* PASSAGE PROVIDED:

In 2009, an estimated 1.1 million individuals in the United States were either addicted to cocaine or currently abusing the drug. An additional 399,000 people were addicted to or abusing opiates, including heroin (http://www.oas.samhsa.gov, 2010). Susceptibility to drug addiction is a multifactorial trait, combining both genetic and environmental factors. Twin studies have indicated that genetic factors explain 30–50% of susceptibility to both cocaine and opioid addiction (Arvidsson et al., 1995; Karkowski et al., 2000; Kendler et al., 2003; Kendler et al., 2000; Kendler and Prescott, 1998; Merikangas et al., 1998; Tsuang et al., 1998; Zhang et al., 2006). Identification of genetic variants increasing risk for drug abuse and addiction would help assess individual risk and produce new therapeutic targets. However, discovery of relevant genes affecting susceptibility has proven difficult due to the polygenic nature of these phenotypes (Wong and Schumann, 2008).

[Pixel coordinate grounding data]
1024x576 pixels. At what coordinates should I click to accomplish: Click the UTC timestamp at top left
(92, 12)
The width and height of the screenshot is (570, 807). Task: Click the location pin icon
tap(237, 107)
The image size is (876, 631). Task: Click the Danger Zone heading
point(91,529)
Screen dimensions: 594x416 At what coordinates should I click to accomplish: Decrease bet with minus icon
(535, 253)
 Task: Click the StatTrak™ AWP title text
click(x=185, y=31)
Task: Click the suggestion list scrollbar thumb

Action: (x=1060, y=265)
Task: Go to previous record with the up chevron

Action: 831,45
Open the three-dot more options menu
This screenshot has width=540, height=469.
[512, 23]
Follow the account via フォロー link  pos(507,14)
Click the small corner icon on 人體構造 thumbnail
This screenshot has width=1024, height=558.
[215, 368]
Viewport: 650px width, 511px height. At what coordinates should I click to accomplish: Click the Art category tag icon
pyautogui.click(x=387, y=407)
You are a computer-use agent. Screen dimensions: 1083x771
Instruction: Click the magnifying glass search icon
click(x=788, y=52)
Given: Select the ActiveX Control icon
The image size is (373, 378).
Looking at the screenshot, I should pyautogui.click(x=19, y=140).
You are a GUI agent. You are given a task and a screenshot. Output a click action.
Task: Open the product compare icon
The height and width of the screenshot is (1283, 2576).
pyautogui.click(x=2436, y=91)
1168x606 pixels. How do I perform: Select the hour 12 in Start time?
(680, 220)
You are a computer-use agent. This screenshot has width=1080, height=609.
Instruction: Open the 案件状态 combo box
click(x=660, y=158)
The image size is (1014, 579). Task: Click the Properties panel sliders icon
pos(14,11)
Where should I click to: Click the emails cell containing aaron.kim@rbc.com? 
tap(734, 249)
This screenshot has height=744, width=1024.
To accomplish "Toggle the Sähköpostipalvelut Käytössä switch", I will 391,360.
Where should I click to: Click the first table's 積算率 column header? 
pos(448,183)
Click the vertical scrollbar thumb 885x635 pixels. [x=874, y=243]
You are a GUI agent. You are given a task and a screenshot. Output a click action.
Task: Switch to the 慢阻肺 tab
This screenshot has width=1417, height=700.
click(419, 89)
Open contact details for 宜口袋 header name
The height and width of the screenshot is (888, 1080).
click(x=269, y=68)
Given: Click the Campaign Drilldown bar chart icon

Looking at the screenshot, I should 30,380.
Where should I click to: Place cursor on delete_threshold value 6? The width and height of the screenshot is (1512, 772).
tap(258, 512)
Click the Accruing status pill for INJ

* EXERCISE DETAILS:
For the passage on drug addiction, mark each statement yes or no and quote the words that decide it: 1. Twin studies attribute 30–50% of susceptibility to cocaine and opioid addiction to genetic factors. 2. In 2009, about 399,000 people in the United States were addicted to or abusing cocaine. 3. Finding the genes that affect susceptibility has been easy. Answer from the text alone.

* TASK SOLUTION:
1. Yes: "genetic factors explain 30–50% of susceptibility to both cocaine and opioid addiction"
2. No: "an estimated 1.1 million individuals in the United States were either addicted to cocaine or currently abusing the drug"
3. No: "discovery of relevant genes affecting susceptibility has proven difficult"